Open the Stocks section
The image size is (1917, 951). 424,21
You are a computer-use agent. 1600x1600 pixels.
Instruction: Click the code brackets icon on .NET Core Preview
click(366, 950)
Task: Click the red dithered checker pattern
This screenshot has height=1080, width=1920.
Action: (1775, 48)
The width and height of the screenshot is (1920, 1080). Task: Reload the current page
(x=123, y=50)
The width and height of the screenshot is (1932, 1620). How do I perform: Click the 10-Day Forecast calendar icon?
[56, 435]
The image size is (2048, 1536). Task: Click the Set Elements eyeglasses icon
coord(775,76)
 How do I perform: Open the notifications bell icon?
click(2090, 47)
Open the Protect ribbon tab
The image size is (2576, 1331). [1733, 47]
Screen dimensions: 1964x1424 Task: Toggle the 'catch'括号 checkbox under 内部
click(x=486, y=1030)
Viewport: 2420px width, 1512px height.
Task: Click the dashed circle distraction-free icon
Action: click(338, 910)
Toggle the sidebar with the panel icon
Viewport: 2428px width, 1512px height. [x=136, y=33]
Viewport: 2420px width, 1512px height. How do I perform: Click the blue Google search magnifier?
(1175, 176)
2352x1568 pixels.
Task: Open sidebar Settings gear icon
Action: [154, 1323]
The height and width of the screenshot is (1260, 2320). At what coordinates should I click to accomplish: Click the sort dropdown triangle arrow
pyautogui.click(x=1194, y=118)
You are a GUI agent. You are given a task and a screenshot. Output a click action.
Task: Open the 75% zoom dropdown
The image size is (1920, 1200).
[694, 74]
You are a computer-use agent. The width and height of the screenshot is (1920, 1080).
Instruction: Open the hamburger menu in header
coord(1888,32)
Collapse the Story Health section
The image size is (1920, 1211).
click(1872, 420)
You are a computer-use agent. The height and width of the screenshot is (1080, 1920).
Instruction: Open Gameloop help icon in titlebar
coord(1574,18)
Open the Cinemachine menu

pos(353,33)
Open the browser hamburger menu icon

--------

### Try it
Return all of the entries word for word.

### Output
Open the Stocks section
The image size is (1917, 951). 424,21
You are a computer-use agent. 1600x1600 pixels.
Instruction: Click the code brackets icon on .NET Core Preview
click(366, 950)
Task: Click the red dithered checker pattern
This screenshot has height=1080, width=1920.
Action: (1775, 48)
The width and height of the screenshot is (1920, 1080). Task: Reload the current page
(x=123, y=50)
The width and height of the screenshot is (1932, 1620). How do I perform: Click the 10-Day Forecast calendar icon?
[56, 435]
The image size is (2048, 1536). Task: Click the Set Elements eyeglasses icon
coord(775,76)
 How do I perform: Open the notifications bell icon?
click(2090, 47)
Open the Protect ribbon tab
The image size is (2576, 1331). [1733, 47]
Screen dimensions: 1964x1424 Task: Toggle the 'catch'括号 checkbox under 内部
click(x=486, y=1030)
Viewport: 2420px width, 1512px height.
Task: Click the dashed circle distraction-free icon
Action: click(338, 910)
Toggle the sidebar with the panel icon
Viewport: 2428px width, 1512px height. [x=136, y=33]
Viewport: 2420px width, 1512px height. How do I perform: Click the blue Google search magnifier?
(1175, 176)
2352x1568 pixels.
Task: Open sidebar Settings gear icon
Action: [154, 1323]
The height and width of the screenshot is (1260, 2320). At what coordinates should I click to accomplish: Click the sort dropdown triangle arrow
pyautogui.click(x=1194, y=118)
You are a GUI agent. You are given a task and a screenshot. Output a click action.
Task: Open the 75% zoom dropdown
The image size is (1920, 1200).
[694, 74]
You are a computer-use agent. The width and height of the screenshot is (1920, 1080).
Instruction: Open the hamburger menu in header
coord(1888,32)
Collapse the Story Health section
The image size is (1920, 1211).
click(1872, 420)
You are a computer-use agent. The height and width of the screenshot is (1080, 1920).
Instruction: Open Gameloop help icon in titlebar
coord(1574,18)
Open the Cinemachine menu

pos(353,33)
Open the browser hamburger menu icon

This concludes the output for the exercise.